**TASK STATEMENT:**
When you reach the line in the data below that contains "has height=769, width=1144.", please start repeating lines exactly, and stop after the line that contains "Viewport: 1980px width, 1071px height.", repeating nothing else.

Top of GIVEN RECORDS

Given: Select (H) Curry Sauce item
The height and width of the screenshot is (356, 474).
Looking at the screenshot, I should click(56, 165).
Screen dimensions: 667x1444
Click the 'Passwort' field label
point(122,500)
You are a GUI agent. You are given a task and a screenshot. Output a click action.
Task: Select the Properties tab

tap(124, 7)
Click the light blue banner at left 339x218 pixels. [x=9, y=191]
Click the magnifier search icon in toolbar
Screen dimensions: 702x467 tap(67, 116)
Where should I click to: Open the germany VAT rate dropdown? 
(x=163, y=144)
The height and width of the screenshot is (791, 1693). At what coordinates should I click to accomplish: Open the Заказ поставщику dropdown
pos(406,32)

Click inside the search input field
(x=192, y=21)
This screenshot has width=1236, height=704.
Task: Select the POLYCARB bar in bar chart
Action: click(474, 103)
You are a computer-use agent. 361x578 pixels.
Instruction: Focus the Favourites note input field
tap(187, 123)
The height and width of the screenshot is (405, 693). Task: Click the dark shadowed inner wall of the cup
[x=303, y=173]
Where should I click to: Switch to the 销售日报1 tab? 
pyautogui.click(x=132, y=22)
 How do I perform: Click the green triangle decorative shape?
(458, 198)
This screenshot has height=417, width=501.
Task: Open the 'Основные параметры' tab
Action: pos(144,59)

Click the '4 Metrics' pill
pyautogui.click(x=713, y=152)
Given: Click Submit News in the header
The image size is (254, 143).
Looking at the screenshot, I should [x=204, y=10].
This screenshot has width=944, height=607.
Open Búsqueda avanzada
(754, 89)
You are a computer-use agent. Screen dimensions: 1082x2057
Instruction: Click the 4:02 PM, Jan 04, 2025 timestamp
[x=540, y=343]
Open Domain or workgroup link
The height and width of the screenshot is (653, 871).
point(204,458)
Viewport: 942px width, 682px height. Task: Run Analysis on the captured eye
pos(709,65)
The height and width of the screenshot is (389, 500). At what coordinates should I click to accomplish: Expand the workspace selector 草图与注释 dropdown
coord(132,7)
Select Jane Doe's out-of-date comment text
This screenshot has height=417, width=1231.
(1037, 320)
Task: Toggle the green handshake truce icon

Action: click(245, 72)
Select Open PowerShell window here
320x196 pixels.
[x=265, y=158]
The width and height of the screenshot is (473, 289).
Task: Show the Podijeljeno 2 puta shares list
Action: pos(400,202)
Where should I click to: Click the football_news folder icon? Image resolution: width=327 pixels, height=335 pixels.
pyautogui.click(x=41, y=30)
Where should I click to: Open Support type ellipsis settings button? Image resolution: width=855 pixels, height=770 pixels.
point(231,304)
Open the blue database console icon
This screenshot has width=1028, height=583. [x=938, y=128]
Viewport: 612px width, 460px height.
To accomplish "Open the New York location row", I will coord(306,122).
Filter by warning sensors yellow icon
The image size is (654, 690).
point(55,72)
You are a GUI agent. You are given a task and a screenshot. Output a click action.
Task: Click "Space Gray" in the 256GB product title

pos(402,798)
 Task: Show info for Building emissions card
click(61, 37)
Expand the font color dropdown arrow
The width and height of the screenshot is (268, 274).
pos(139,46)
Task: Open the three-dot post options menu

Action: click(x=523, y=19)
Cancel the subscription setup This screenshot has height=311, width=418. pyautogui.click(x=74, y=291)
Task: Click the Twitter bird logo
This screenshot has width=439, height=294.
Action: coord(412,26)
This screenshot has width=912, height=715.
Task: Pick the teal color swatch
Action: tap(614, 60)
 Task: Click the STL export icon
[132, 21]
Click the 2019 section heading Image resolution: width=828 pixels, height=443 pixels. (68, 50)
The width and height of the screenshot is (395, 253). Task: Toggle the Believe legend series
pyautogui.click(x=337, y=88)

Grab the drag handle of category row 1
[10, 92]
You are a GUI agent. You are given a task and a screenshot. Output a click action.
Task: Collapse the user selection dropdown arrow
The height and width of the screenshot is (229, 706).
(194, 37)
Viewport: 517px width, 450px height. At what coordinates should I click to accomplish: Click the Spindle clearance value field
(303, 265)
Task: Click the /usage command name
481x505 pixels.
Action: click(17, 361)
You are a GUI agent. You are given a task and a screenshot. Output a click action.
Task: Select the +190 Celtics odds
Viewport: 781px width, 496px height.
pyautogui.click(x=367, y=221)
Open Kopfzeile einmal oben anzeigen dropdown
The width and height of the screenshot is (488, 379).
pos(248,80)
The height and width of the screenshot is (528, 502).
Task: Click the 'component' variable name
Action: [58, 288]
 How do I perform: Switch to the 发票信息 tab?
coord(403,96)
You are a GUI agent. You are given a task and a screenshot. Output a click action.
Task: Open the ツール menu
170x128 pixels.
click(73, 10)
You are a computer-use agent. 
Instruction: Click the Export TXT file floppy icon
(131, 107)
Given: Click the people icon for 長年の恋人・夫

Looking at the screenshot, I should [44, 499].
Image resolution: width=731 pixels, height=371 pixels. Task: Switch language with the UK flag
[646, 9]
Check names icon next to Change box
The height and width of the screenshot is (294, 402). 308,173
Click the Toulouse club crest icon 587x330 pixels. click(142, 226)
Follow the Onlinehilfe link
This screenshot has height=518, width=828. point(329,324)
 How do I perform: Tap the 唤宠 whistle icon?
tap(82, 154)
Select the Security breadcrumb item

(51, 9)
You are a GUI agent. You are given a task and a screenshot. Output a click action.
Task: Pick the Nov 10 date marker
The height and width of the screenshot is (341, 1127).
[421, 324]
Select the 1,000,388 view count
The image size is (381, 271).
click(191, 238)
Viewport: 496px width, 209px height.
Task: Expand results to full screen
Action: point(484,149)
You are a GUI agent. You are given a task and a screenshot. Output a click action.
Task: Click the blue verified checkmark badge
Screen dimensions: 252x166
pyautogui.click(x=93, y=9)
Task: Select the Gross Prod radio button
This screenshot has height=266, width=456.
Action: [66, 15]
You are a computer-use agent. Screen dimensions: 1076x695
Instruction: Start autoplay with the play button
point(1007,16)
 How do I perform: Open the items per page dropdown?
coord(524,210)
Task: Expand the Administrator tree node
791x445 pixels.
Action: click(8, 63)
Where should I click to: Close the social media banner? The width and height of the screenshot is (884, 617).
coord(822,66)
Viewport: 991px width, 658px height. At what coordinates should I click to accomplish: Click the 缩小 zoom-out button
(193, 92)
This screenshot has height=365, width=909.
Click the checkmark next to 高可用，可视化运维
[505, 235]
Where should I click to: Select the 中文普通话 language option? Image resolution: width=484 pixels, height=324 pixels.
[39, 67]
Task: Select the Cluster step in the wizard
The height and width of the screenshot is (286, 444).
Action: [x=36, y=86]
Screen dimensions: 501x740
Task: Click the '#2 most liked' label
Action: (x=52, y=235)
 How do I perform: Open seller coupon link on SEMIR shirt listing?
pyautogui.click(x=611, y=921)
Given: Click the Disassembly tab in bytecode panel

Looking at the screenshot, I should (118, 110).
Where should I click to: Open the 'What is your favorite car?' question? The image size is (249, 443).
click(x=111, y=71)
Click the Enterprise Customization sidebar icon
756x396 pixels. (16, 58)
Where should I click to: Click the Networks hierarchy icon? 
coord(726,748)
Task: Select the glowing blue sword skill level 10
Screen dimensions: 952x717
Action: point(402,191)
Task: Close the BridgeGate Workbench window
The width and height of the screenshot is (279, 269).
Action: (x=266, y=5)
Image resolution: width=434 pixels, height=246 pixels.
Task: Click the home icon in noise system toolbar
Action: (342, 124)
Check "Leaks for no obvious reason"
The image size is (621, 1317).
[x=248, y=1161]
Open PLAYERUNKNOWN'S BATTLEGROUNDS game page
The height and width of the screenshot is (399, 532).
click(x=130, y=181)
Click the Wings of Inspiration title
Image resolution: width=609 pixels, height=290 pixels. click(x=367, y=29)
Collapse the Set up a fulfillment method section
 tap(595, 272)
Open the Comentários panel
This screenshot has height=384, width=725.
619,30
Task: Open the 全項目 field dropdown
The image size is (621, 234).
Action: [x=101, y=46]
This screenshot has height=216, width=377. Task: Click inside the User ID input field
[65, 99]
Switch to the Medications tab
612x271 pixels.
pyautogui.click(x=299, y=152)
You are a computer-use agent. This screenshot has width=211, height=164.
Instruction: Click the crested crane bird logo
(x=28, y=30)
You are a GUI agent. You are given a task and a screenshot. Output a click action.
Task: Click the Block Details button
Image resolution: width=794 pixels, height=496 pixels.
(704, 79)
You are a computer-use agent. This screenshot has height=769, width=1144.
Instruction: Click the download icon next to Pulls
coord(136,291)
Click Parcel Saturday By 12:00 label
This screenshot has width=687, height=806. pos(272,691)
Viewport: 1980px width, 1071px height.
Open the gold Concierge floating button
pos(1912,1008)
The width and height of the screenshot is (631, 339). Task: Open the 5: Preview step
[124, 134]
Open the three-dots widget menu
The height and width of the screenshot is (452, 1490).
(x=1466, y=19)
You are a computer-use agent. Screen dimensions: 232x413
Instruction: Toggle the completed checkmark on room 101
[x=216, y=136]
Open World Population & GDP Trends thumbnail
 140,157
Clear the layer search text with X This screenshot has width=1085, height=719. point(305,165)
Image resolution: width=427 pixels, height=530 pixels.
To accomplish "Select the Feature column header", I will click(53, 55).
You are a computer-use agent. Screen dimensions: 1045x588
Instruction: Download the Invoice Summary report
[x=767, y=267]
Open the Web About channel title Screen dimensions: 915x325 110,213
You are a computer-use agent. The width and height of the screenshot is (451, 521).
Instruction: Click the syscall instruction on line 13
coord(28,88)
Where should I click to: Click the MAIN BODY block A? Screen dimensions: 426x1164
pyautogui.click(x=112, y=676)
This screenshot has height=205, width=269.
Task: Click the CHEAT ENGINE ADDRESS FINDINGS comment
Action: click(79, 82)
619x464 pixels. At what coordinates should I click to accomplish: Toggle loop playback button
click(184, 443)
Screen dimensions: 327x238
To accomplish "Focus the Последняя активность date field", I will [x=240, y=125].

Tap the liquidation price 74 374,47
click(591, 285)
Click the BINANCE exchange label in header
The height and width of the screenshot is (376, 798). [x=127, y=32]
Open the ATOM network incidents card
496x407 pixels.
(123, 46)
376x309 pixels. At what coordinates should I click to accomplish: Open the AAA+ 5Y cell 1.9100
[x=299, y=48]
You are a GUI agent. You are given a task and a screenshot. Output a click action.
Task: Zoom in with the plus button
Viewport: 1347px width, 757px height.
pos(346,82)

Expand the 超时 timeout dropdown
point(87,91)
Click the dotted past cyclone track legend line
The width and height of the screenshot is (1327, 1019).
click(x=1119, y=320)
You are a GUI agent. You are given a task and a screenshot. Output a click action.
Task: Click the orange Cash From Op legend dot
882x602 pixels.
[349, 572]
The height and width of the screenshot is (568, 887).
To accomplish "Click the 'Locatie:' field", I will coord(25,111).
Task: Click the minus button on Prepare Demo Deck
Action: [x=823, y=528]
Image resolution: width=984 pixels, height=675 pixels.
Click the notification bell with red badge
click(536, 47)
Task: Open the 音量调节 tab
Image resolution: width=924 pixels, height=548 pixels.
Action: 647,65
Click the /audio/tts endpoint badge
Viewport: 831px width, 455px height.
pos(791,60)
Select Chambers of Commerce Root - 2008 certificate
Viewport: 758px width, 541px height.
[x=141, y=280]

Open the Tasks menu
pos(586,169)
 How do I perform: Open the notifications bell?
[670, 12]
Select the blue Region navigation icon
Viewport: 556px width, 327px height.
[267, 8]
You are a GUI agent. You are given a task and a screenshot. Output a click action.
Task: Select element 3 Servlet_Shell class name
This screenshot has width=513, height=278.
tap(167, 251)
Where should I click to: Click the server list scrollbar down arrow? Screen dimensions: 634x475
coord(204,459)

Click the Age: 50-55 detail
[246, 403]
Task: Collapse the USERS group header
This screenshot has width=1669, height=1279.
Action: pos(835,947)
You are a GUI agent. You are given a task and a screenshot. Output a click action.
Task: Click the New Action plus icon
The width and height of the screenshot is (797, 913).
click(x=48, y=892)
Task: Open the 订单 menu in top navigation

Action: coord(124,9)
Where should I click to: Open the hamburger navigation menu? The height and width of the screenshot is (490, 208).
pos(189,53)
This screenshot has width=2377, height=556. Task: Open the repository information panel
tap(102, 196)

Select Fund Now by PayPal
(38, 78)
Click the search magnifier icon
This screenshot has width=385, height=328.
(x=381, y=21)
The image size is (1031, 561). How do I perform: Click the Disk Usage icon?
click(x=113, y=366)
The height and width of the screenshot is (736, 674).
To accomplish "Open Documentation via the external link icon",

Bottom of GIVEN RECORDS

**TASK RESPONSE:**
You are a computer-use agent. This screenshot has height=769, width=1144.
Instruction: Click the download icon next to Pulls
coord(136,291)
Click Parcel Saturday By 12:00 label
This screenshot has width=687, height=806. pos(272,691)
Viewport: 1980px width, 1071px height.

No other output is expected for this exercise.